As for impeachment, the situation is similar. As we learned on December 20--when Bush issued yet another so-called "signing statement," this time claiming the right to have federal authorities monitor and read citizens' first-class mail without obtaining a court order--every day that this president sits in the Oval Office, the Constitution, American civil liberties and the rule of law are at risk.
 
There is no time for delay.
 
Nor is there any need for hearings to "get the dirt." The dirt is everywhere in Washington. A federal judge has already declared that Bush is a felon, having deliberately violated the Foreign Intelligence Surveillance Act (FISA). There is no need for a House Impeachment Panel hearing on that issue; the Judiciary Committee could just publish the judge's ruling and re-label it an Article of Impeachment. Likewise the president's authorization of and toleration of torture. The US Supreme Court, last June in a case called Hamdi v. Rumsfeld,issued a decision finding that the president had violated the Third Geneva Convention and the U.S. Criminal Code. Again, there is no need for a committee investigation; the Judiciary Committee could just publish the majority opinion of the high court and retitle it an Article of Impeachment.
 
As for the other impeachment issues--the signing statements, the revocation of habeas corpus, the round-up of foreign residents of the Islamic faith, the abandonment of the citizens of New Orleans, etc., etc.--we need hearings, to be sure, but those hearings should start immediately.
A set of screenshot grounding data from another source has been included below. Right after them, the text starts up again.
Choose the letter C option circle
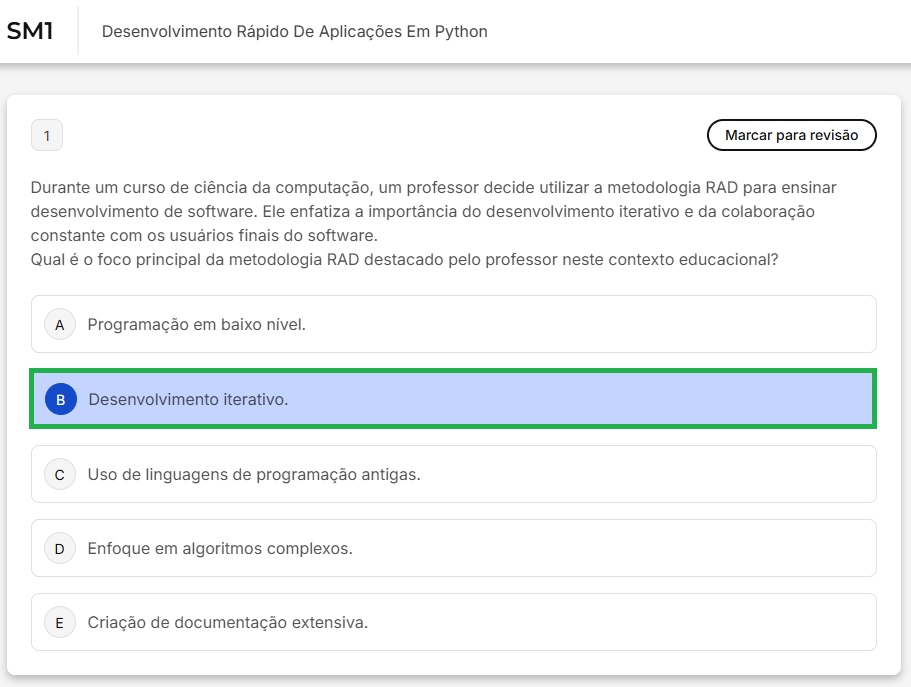 [x=60, y=474]
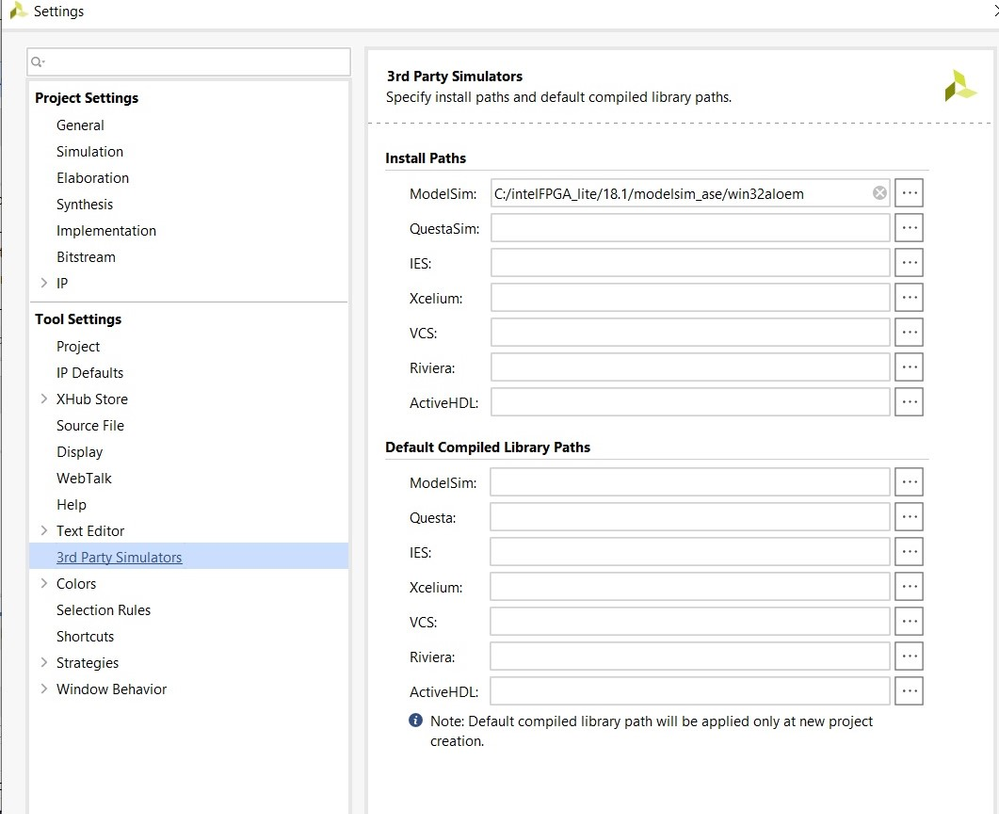Go to the Bitstream settings page
The height and width of the screenshot is (814, 999).
coord(86,257)
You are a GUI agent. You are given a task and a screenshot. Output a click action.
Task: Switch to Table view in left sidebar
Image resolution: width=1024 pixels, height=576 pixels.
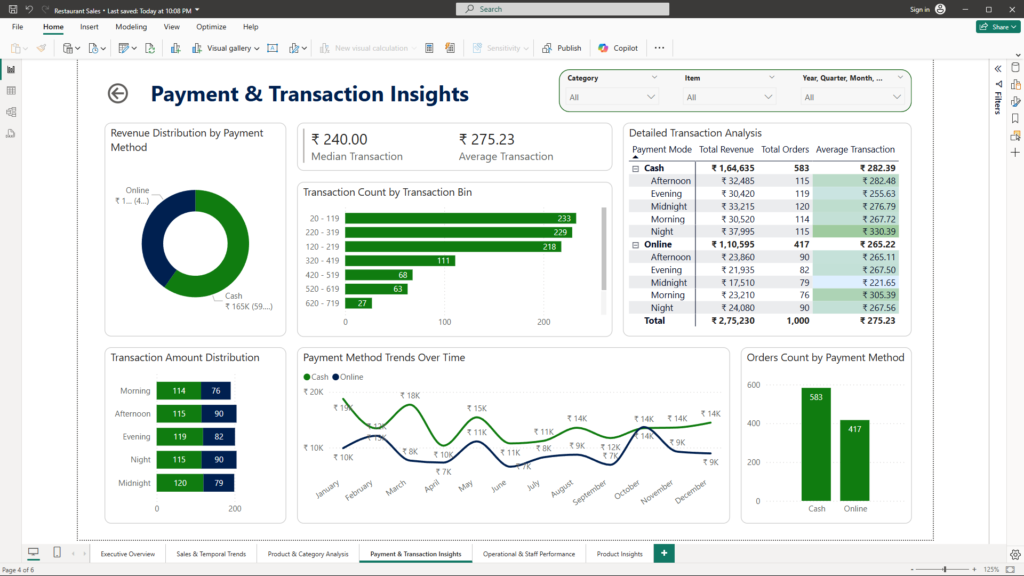click(x=11, y=90)
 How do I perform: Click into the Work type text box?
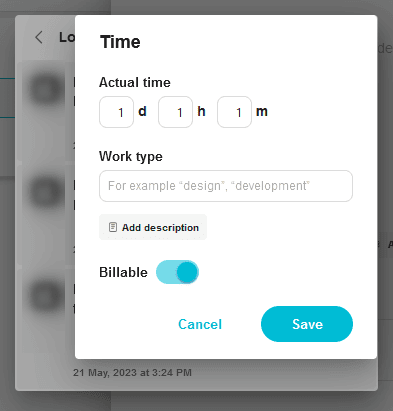point(226,186)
There is no legitimate excuse for delay.
 
Delay is simply a dodge, and increases the chances that this most impeachment-worthy president will run out the clock and leave Washington at the end of his term, with his crimes not just left unpunished, but endorsed through inexcusable Democratic default.
 
That would be a crime of historic proportions.
 
Now is the time for all Americans to act, and to demand that our Congressional representatives step up to their responsibility and do the two things that their oaths of office require of them: End this criminal war in Iraq, and impeach this president!